Given a NxN matrix of numbers {-1, 0, 1} we want to check if it's possible to reach a state where each row contains at least one one only by changing the sign of columns (1 = -1, -1 = 1).
Is this a NP-complete problem?
I can easily show it's a NP problem by using a verifier that takes a number between 0 and 2^N where the i'th bit of the number represent whether or not we changed the sign of the i'th column.
But I don't know how to prove it's a NP-hard problem. I tried to use a reduction to 3-SAT but I didn't thought of any way to do it.
It is indeed possible to reduce 3-SAT to this problem.

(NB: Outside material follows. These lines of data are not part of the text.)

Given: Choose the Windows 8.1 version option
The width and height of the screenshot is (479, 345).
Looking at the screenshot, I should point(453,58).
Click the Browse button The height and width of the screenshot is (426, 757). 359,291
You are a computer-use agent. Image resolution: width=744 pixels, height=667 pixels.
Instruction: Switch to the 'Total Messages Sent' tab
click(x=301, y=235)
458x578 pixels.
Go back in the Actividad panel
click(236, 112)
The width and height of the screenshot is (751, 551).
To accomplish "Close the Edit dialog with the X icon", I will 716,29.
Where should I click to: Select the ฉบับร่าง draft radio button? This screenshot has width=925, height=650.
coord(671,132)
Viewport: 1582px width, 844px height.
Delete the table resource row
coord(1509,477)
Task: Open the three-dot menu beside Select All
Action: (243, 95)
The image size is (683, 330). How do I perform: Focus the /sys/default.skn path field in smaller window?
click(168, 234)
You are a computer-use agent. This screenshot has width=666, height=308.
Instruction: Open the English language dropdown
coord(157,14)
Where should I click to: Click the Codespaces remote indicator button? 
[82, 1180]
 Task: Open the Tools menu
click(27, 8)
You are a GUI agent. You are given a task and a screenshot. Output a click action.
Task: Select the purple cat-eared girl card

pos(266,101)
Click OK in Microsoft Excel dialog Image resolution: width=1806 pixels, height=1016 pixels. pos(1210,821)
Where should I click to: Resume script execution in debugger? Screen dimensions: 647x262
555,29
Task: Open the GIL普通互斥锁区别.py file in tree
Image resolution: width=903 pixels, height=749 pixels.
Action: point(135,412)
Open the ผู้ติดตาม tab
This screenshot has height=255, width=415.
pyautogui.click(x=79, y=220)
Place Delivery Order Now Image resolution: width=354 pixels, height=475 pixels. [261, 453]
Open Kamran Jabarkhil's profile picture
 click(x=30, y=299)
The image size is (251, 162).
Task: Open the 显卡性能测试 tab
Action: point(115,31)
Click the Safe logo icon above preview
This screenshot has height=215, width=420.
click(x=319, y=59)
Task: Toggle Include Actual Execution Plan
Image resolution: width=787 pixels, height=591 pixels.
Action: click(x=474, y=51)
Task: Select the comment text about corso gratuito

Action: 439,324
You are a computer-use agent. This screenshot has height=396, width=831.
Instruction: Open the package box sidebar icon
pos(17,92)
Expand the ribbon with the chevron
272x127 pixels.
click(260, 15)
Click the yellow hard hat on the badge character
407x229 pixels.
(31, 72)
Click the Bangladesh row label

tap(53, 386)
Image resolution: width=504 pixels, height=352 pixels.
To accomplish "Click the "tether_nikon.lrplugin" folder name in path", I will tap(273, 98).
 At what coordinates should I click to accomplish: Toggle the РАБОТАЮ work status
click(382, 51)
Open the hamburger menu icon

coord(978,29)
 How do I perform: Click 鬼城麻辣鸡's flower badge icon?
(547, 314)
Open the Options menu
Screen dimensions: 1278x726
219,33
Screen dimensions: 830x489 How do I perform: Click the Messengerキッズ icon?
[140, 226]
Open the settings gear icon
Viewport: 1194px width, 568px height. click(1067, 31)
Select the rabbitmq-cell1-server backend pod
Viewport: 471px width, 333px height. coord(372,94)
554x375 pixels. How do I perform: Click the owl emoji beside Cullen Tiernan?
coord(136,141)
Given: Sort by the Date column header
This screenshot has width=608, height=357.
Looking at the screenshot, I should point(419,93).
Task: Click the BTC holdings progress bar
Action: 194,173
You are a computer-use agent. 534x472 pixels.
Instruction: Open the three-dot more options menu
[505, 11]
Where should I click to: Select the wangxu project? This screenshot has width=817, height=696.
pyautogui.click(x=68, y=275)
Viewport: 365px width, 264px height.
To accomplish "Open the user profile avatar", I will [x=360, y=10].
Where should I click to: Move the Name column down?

For each variable $x_i$, add two columns (name them $a_i$ and $b_i$) and two rows to the matrix, with one of this rows having two $1$ in this columns, the other having two $-1$, and all other elements of this row be $0$. We will need to invert exactly one of this columns (if we invert none, the second added row will have no ones, and if we invert both, the first will have no ones). Inverting $a_i$ will correspond to taking $x_i = 0$, and inverting $b_i$ will correspond to taking $x_i = 1$.
Now, add a row for each clause. If the clause includes $x_i$, place $-1$ in column $b_i$ in the corresponding row; if the clause includes $\neg x_i$, place $-1$ in column $a_i$. So each new row will have three $-1$.
Now, if we have some interpretation $x_i = y_i$ that satisfies all clauses, invert $a_i$ if $y_i = 0$ and $b_i$ if $y_i = 1$ - each row will have at least one $1$ with such inversion. The other way, each inversion with at least one $1$ in each row inverts exactly one of $a_i$ and $b_i$ - if it inverts $a_i$, take $x_i = 0$, otherwise take $x_i = 1$.